• Question: Why did you decide to become an engineer and not a rugby player?

    Asked by Stannes9 to Conor on 10 Mar 2016.
    • Photo: Conor McGinn

      Conor McGinn answered on 10 Mar 2016:


      I didn’t really make the decision to be an ‘engineer’ over rugby player per say. Instead I choose to follow my passion in robotics over my passion in rugby. If given the choice between other areas in engineering – then the choice I would have made would have been different. Some of the big reasons why (for me) robotics was the decision I made:
      * In sport, rugby in particular, you have a career of maybe 10 years if you do well. At the end of it your body is likely to be damaged in some way. In robotics, I can keep going indefinitely. Over the summer when I was in the US, it met with a robotics pioneer who is in his 80s. He had just finished writing a book. I dont want to dedicate half my life to something and then be forced to stop because my body wont let me do it anymore.

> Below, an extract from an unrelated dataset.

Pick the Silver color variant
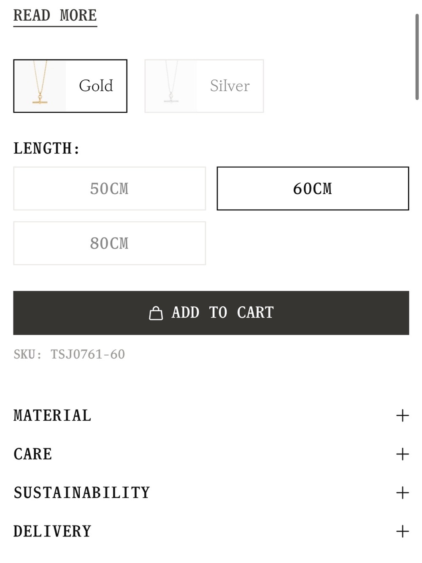This screenshot has height=563, width=422. [x=204, y=86]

      * In sport, I am dependent on weather (light and ground conditions) to play. Also there is an off-season where nobody plays. In robotics, I can pretty much work where, when and how often I like. Yes it costs money and yes I do need machines – but when these are unavailable to me, there are always interesting and important other things to do.

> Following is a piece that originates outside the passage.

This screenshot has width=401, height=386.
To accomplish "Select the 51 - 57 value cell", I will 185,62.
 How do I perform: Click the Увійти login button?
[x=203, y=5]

      * with sport there is a hard limit you can achieve. you can win a championshi, defend a championship etc. At the beginning of the season a reset button is pressed and we start again. Robotics is progressive. Every single thing that I do helps me with the next. What I can build now will look c*rappy compared with what I will be able to build in 5 years. Just look at mobile phones… This is really exciting in my field where robots are only just starting to find applications in the real world. I can feel that we are so close to something great – and every effort I make is inching me closer to achieving kinds of things that were thought impossible only a few years ago.